BEGIN EXTRACTED TEXT

Article 32; Security of processing, states that “the controller and processor shall implement appropriate technical and organizational measures to ensure a level of security appropriate to the risk,” including, as appropriate, “pseudonymization and encryption of personal data.”

So again, while encryption is not mandatory, it can be considered a standard tool to help achieve the security required under GDPR.

A breach of encrypted data will most likely result in an embarrassment for the company, whereas losing unencrypted personal data will lead to serious questions and potentially massive fines.

As Google discovered, protecting data isn’t enough because GDPR is particularly interested in transparency and consent. However, a system of solid encryption will undoubtedly help in the event of a data breach.

GDPR fundamentals

GDPR explanation

GDPR clarifies the responsibilities of organizations that control or process the personal data of EU citizens.

The main focus of GDPR is to protect the public by stopping unscrupulous companies from collecting vast amounts of data on individuals that can violate their right to privacy or be stolen by hackers and put individuals at risk of long-term financial or other damage.

Data protection by design and by default

Something that cybersecurity professionals have been saying for years – security should never be an afterthought but, instead, built into the very fabric of technology. The old mantra “security should be baked in, not sprayed on” has finally become the law.

This isn’t to say that the regulation forces companies to adopt certain privacy technologies, as it’s not the process of protecting data that’s important but the result.

Data minimisation

At the core of , Article 25: Data protection by design is the principle of data minimization – limiting the amount of stored personal data to the minimum required. This means companies must stop collecting personal data just because they can.

It will make companies think twice and start to use the data for the purpose they worked so hard to collect it for, and these are often things that are good for the receiver like email segmentation or personalization. If they don’t use it, they have to delete it.

The result is that even after a breach, the effects are minimized if redundant data was never collected in the first place.

Consent and the 8 GDPR rights

Under GDPR, specific conditions for consent must be met. The organization must demonstrate that consent has been freely given through a clear, informed, and unambiguous affirmative action particular to the use of the data.

END EXTRACTED TEXT
BEGIN RECORD EXTRACTS

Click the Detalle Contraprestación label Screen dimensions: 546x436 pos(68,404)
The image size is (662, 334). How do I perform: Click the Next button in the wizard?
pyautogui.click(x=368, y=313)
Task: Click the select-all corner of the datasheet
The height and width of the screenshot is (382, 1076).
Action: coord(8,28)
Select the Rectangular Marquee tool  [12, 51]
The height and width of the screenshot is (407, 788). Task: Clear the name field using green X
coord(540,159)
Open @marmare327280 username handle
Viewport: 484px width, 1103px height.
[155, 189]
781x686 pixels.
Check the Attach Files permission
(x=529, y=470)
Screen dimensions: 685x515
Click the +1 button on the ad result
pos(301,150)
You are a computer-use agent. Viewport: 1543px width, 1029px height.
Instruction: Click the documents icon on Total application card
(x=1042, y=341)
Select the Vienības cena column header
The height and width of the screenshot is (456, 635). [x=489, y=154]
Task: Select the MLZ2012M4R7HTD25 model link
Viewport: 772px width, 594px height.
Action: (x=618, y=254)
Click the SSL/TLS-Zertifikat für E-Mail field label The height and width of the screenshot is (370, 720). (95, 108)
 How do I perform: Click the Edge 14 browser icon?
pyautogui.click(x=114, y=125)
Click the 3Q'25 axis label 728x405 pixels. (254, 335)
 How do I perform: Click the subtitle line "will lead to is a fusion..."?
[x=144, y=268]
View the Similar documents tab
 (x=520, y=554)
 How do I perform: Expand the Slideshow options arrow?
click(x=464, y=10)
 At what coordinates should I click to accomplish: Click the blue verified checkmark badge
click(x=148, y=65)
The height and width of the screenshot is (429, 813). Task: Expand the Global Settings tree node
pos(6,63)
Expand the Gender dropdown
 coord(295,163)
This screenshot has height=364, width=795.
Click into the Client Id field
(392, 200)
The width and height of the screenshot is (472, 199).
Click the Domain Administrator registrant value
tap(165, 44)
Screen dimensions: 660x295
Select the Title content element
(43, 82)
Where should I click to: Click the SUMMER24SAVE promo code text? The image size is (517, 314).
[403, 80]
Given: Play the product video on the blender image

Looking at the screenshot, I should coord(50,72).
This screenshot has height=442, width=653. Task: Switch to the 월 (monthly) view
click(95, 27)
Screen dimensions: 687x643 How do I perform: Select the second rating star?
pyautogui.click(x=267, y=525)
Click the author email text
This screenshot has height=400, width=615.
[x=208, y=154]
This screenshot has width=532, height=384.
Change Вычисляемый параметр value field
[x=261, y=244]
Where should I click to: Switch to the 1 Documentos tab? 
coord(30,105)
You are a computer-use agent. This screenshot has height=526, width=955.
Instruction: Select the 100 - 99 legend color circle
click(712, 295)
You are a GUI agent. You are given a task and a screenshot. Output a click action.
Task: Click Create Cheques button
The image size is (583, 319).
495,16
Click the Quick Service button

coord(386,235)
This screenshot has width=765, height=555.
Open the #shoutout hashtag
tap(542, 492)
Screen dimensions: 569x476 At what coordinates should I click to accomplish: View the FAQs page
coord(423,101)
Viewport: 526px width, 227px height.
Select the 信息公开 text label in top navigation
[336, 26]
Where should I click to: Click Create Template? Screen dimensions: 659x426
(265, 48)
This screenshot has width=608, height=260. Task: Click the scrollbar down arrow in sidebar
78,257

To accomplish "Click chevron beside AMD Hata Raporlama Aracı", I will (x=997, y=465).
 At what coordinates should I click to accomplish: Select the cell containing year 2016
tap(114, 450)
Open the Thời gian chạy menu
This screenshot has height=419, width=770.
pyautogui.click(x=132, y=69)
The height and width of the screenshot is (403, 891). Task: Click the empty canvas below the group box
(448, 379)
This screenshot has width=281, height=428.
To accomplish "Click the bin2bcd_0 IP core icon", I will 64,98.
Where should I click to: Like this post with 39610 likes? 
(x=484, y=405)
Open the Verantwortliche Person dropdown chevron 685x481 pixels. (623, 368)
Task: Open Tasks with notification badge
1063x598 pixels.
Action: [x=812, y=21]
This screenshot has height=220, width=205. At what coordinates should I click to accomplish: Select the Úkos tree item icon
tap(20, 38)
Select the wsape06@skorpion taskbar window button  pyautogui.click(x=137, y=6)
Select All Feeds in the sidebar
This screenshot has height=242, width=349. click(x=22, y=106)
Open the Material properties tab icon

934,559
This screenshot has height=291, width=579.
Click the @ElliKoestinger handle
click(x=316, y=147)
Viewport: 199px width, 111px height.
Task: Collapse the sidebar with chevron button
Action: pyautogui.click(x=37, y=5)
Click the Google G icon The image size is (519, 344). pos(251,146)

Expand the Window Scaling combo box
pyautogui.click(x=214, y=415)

END RECORD EXTRACTS

• [QUESTIONS ON THE MATERIAL]:
a. Reproduce the GDPR text between "Something that cybersecurity" and "because they can.", inclusive.
b. Decide whether each statement agrees with the GDPR text, and answer yes or no, quoting the deciding words: (i) Encryption is mandatory under GDPR. (ii) Losing unencrypted personal data can bring potentially massive fines. (iii) The regulation forces companies to adopt certain privacy technologies.
The records were taken from a separate source.

• [SOLUTIONS PER TASK]:
a.
Something that cybersecurity professionals have been saying for years – security should never be an afterthought but, instead, built into the very fabric of technology. The old mantra “security should be baked in, not sprayed on” has finally become the law.

This isn’t to say that the regulation forces companies to adopt certain privacy technologies, as it’s not the process of protecting data that’s important but the result.

Data minimisation

At the core of , Article 25: Data protection by design is the principle of data minimization – limiting the amount of stored personal data to the minimum required. This means companies must stop collecting personal data just because they can.

b.
(i) No: "while encryption is not mandatory"
(ii) Yes: "losing unencrypted personal data will lead to serious questions and potentially massive fines"
(iii) No: "This isn’t to say that the regulation forces companies to adopt certain privacy technologies"